Swimming Drills for Freestyle
Practice Makes Perfect
As with any skill or athletic endeavor, the only way to improve is by practice. Practicing, in the form of drills and exercises, increases muscle memory, builds strength and endurance. If your swim team is looking to improve their freestyle stroke, please use any of the following swimming drills at your next practice.
When isolating the freestyle stroke, remember that swimmers should be spending more time on their sides, not on their front. The key to mastering the freestyle stroke is in this long-axis rotation of the body. When introducing a new regiment of swimming drills, make sure to fully explain and demonstrate each drill in and out of the water.

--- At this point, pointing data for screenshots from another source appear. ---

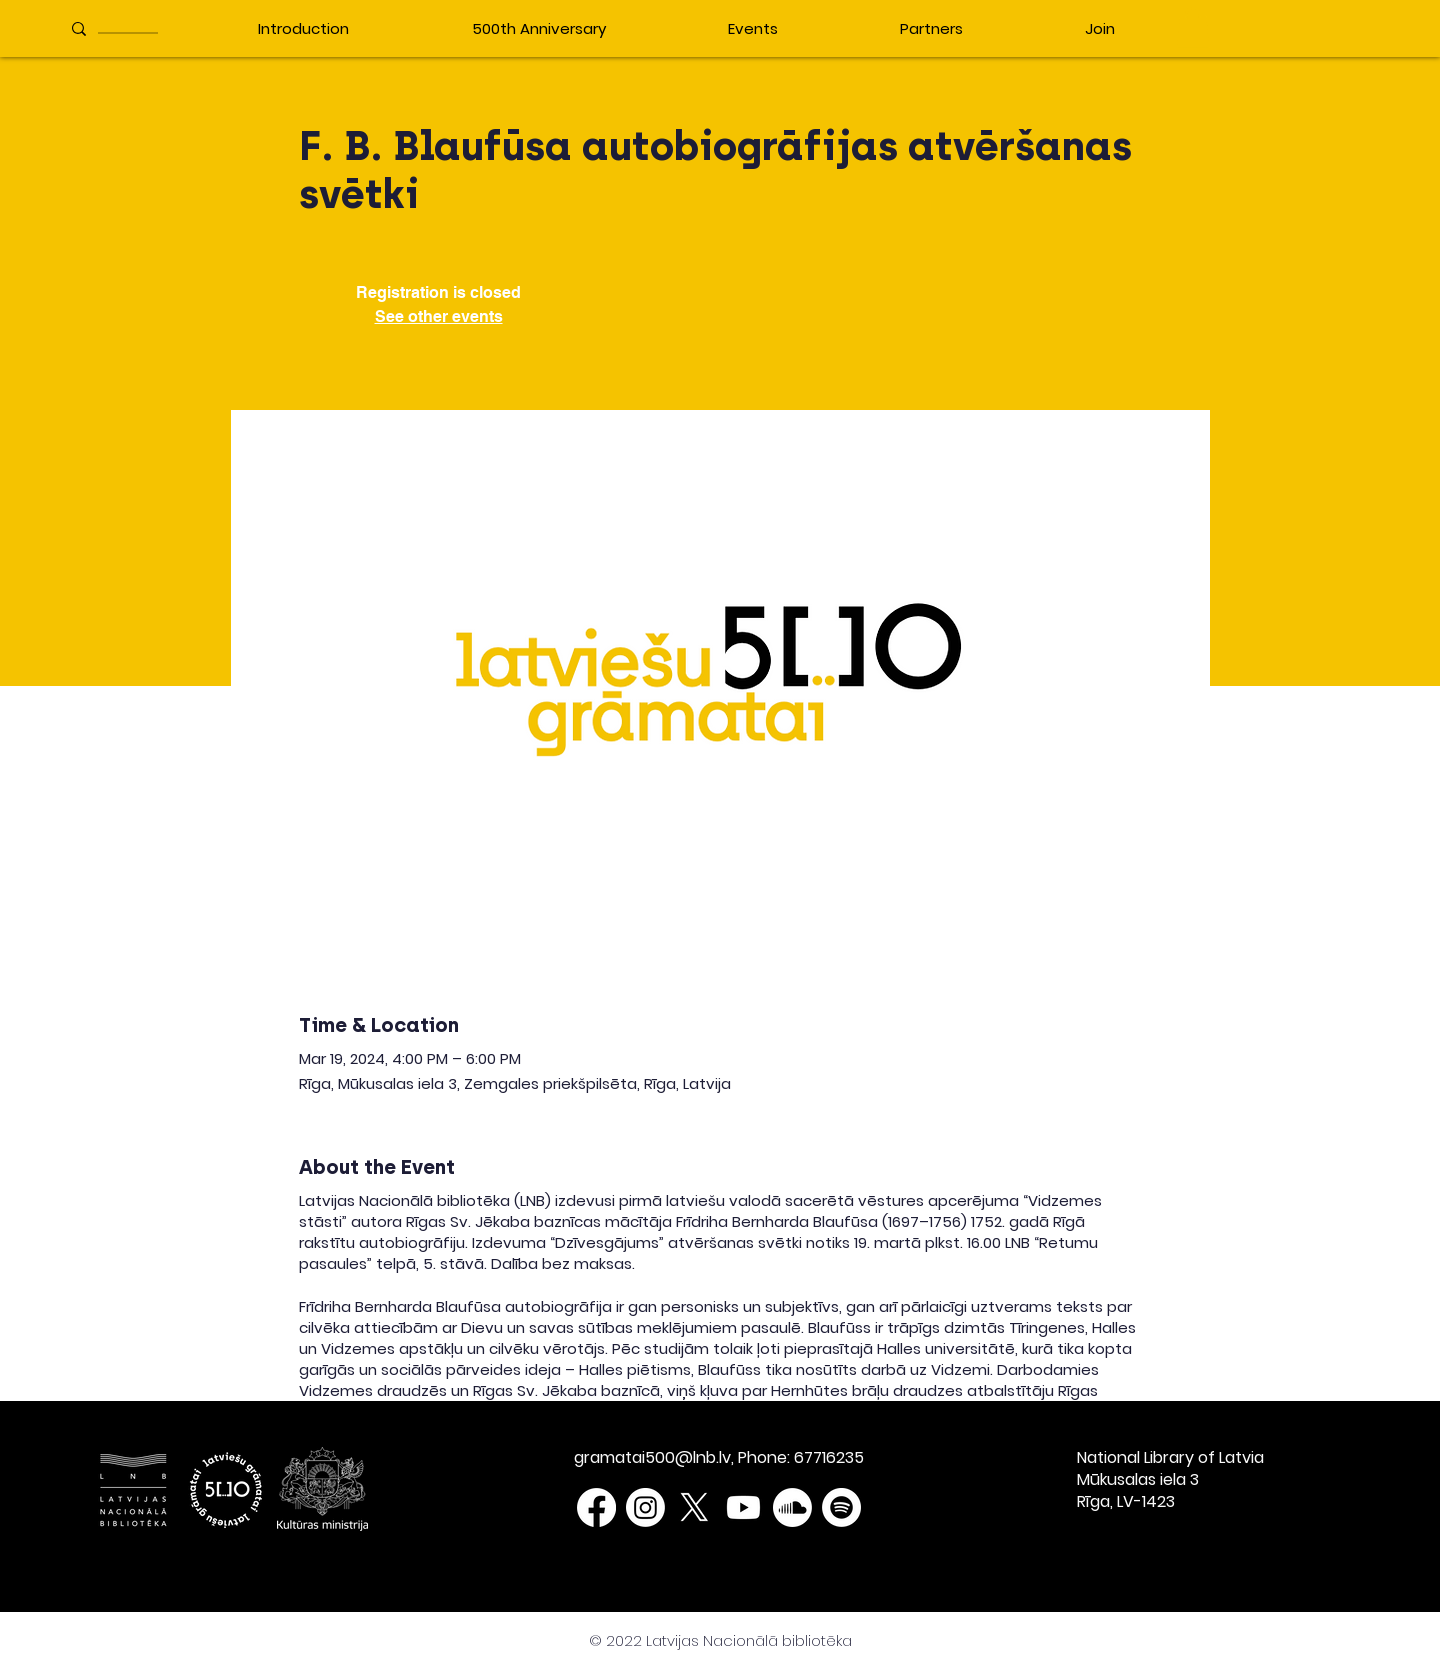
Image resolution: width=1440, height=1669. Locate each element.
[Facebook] (596, 1507)
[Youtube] (743, 1507)
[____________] (131, 28)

This will ensure that your team performs the drill correctly to maximize its usefulness and reduce the risk of injury.
One Arm at a Time
The first set of the freestyle drills are catch-up drills, which isolate one arm at a time to perfect the long stroke and body position. The catch-up freestyle stroke is swum just like regular freestyle except that one arm is always stationary and extended forward while the other arm performs the regular arm motion. Once the moving arm catches up with the stationary arm, they switch.

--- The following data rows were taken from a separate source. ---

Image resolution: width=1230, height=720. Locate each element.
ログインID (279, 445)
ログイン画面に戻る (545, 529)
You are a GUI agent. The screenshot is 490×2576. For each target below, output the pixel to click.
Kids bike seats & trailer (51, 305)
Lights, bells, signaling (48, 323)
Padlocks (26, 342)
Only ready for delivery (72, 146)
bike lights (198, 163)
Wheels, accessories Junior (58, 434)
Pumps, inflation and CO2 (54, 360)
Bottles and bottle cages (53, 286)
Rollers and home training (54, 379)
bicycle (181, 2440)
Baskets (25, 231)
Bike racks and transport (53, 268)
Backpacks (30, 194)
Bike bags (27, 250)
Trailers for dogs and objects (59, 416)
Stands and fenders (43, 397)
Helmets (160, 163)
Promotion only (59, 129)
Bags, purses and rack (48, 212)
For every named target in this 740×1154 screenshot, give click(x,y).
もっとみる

Once swimmers have gotten the rhythm of the catch-up freestyle stroke, feel free to use one of these variations on the catch-up drill. First, there’s the ¾ catch-up, which is like the regular catch-up drill except that the stationary arms begins its course of movement when the moving arm is three-quarters of the way through its motion. This variation requires a great deal of co-ordination!
Next, have your swimmers try the catch-up drill with a floatation device, such as a kick board. The stationary hand holds the board and passes it between hands as they switch roles. Finally, there’s the fingertip drag variation on the catch-up drill which promotes high elbows during recovery. This drill is swum just like regular freestyle except that the fingertips never leave the water during any part of the stroke. Make sure swimmers notice the change in body positioning in order to accomplish this, especially keeping the elbows pointed up.

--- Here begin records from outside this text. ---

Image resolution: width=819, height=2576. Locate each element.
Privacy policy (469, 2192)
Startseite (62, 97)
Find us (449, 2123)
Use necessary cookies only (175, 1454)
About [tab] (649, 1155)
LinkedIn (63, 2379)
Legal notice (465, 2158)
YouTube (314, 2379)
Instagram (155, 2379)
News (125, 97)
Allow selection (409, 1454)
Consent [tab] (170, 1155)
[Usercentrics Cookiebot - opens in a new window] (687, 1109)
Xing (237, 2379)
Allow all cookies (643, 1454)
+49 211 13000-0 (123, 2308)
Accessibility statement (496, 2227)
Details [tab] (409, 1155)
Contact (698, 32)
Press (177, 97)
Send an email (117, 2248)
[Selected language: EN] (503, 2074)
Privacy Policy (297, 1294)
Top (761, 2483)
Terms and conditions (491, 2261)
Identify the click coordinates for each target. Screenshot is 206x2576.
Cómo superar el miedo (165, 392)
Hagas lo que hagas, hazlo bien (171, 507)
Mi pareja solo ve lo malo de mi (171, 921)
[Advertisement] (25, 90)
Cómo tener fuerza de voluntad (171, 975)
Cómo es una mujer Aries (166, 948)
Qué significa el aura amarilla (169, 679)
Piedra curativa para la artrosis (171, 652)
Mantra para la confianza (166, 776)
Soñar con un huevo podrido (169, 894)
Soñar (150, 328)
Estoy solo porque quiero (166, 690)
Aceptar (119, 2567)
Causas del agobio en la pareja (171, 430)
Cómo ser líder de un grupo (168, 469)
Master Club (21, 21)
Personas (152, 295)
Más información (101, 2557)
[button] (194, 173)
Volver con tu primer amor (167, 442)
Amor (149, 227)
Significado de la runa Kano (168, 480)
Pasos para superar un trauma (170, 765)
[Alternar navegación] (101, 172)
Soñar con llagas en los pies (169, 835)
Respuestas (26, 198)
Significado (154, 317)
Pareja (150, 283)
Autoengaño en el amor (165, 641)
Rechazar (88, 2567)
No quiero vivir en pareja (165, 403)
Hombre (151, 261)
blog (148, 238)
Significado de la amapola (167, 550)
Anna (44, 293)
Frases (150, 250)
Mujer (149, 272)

Getting Your Kicks on Lap 66
The next series of freestyle swimming drills are known as the 10/10 drills, which improve one’s body roll and head alignment. To begin, the left arm is extended fully forward and the right is extended backward, resting against the edge of the swimmer’s body. The swimmer is positioned with their right side up and their left side in the water. Their left ear should be resting on the left shoulder with their mouth slightly out of the water to necessitate breathing.
Once the swimmer is in the correct position, the drill can begin. Have the swimmer take 10 kicks then one stroke so that the body rolls into the same position but on the right side. Then take 10 more kicks and repeat. The 10/10 drill should feel just like the regular freestyle stroke but in slow motion.
After the swimmers have gotten the hang of the 10/10 drill, have them perform the drill in the same style but with the breathing rotation of regular freestyle stroke by rolling their heads to the side.